Each Twitter identity really does form a personality in the minds of followers over time and you’ll want to be cognizant of how you’re approaching your audience.
The most successful commercial Twitter accounts seem to have a few traits in common:
- There’s some humor involved.
No matter how you phrase it, people like to be entertained. People are much more likely to follow a Twitter account with some humor mixed in as opposed to an account composed of dry, boring Tweets.
- They send links to useful information.
In addition to being entertained, people like to see relevant and useful information. It’s not only helpful to your followers, it’s also helpful to you. By tweeting useful information, you show your followers that you’re on top of the industry and really know what you’re talking about.
- They share some value with their followers (special deals, insider info, etc.).
By sharing special deals and insider info with your followers, you give them incentive to follow you. You also help build customer loyalty by offering special value to your customers. Building customer loyalty is one of the most beneficial things social media has to offer-don’t miss this excellent opportunity.

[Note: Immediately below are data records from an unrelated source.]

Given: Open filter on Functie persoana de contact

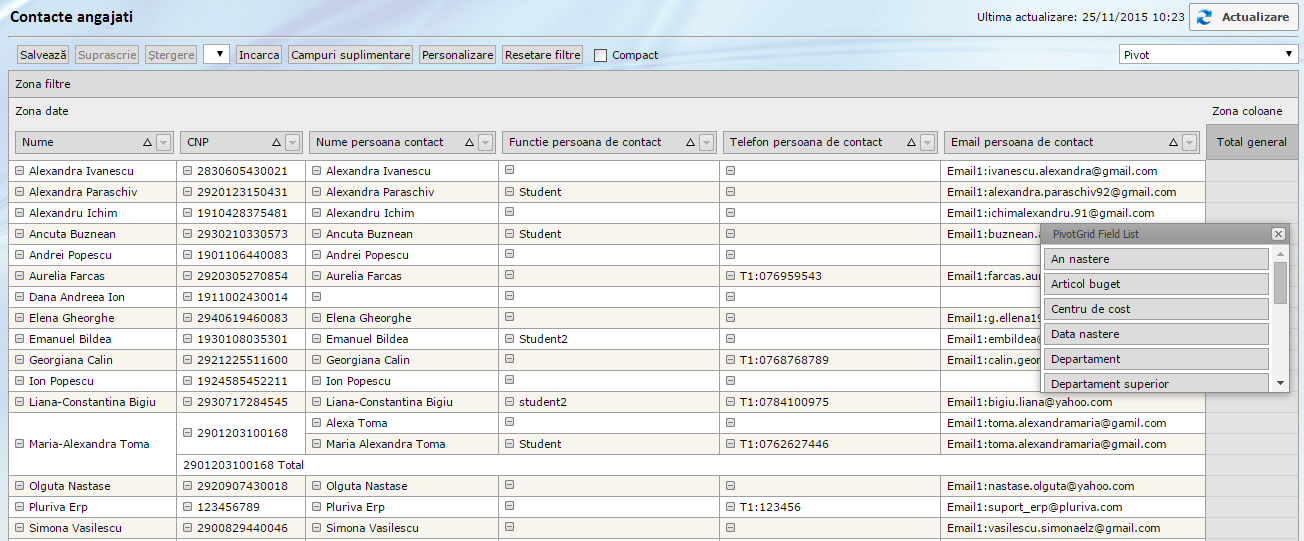Looking at the screenshot, I should point(706,143).
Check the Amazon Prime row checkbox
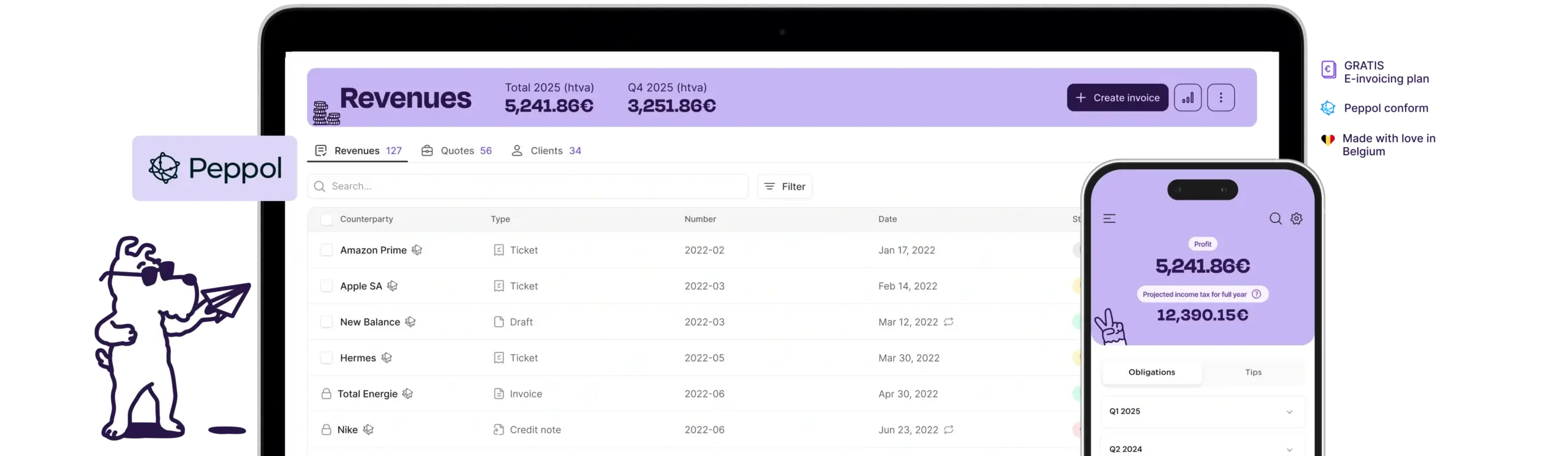1568x456 pixels. (x=326, y=250)
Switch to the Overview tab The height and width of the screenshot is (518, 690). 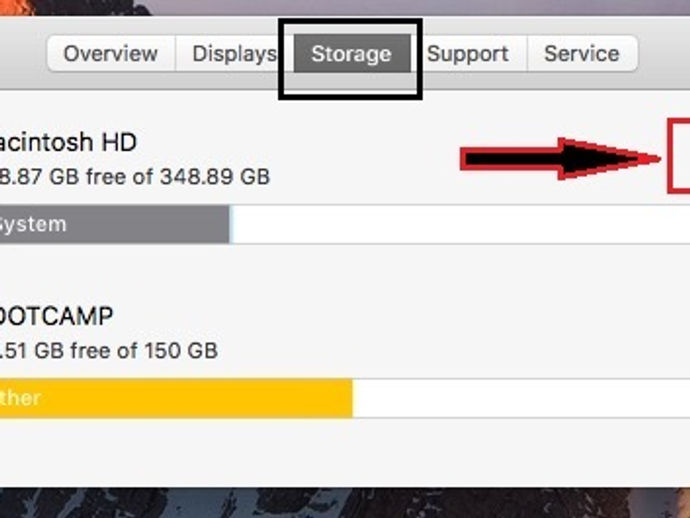pyautogui.click(x=110, y=54)
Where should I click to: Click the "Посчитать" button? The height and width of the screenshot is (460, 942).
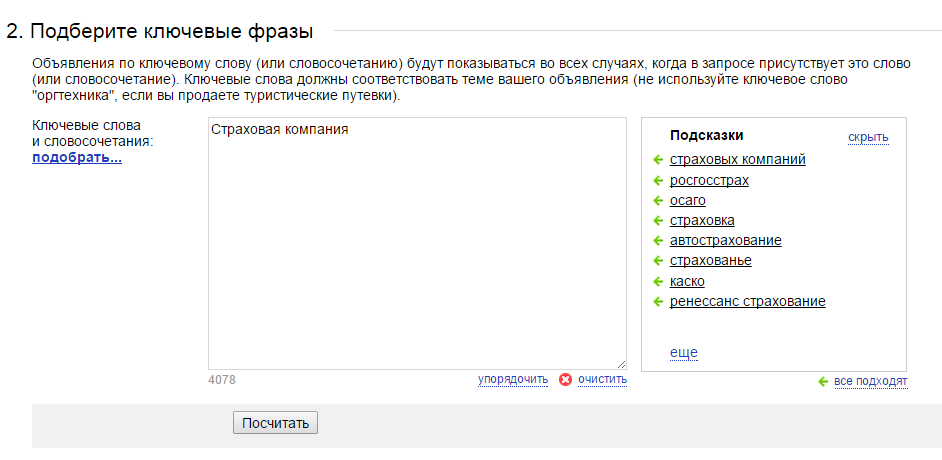[x=275, y=423]
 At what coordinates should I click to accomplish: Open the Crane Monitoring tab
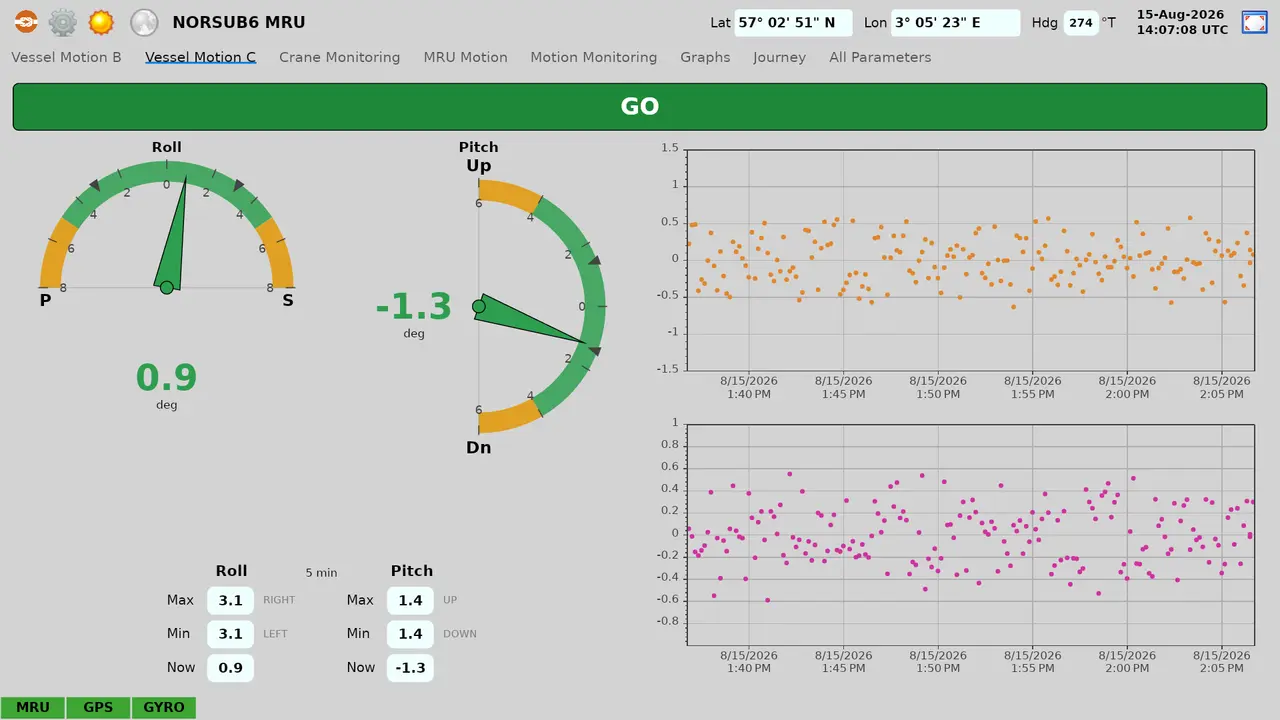click(339, 57)
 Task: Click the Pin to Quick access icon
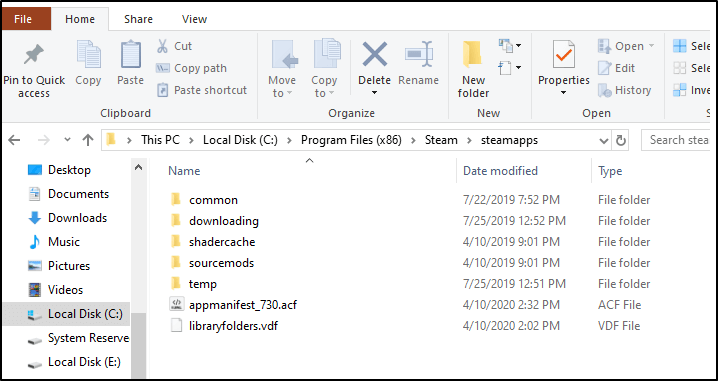(33, 55)

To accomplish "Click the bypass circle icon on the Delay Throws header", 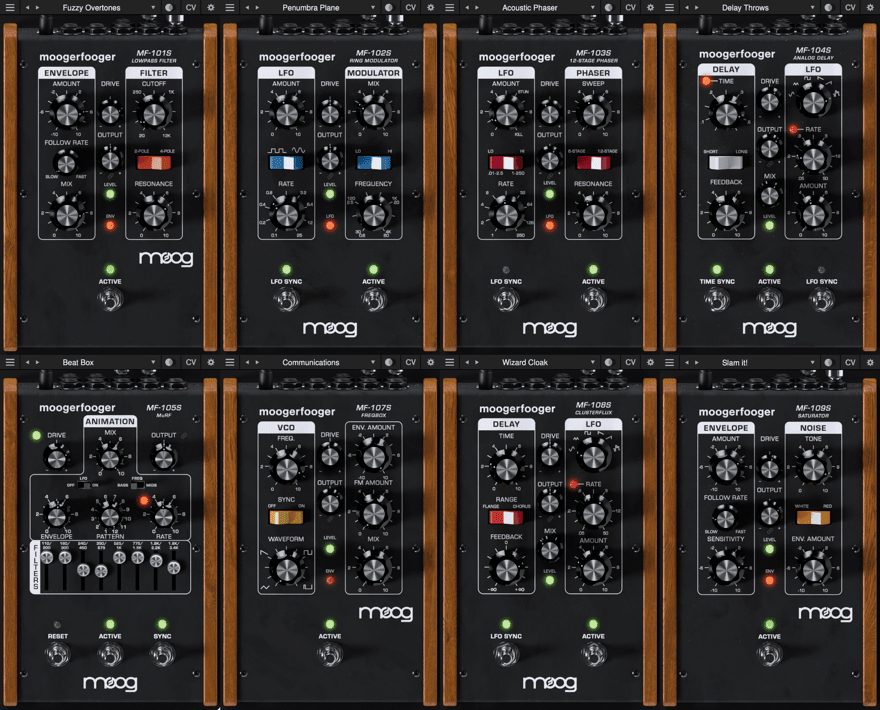I will pyautogui.click(x=828, y=7).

- They interact a lot with other people.
People don’t like to feel ignored. If someone replies to you-respond to them. If someone tweets an awesome link-retweet it. If someone retweets you-thank them. Twitter is about conversation-not about blasting your followers with what are essentially one-way commercials.
- Their followers get to know the humans behind the accounts.
On of the advantages of Twitter is the ability to really connect and get to know your customers and followers. Through interaction you can learn more about what they want and how you can help them. You can also show them more about your personality and the culture beyond the app. In addition, you can use Twitter as a great way to extend you CRM.
- Their messaging is relevant to their followers.
This is an excellent example of “common sense that isn’t so common.” While of course it makes sense for you to tweet relevant content to your followers, many businesses tend to forget this crucial piece of strategy.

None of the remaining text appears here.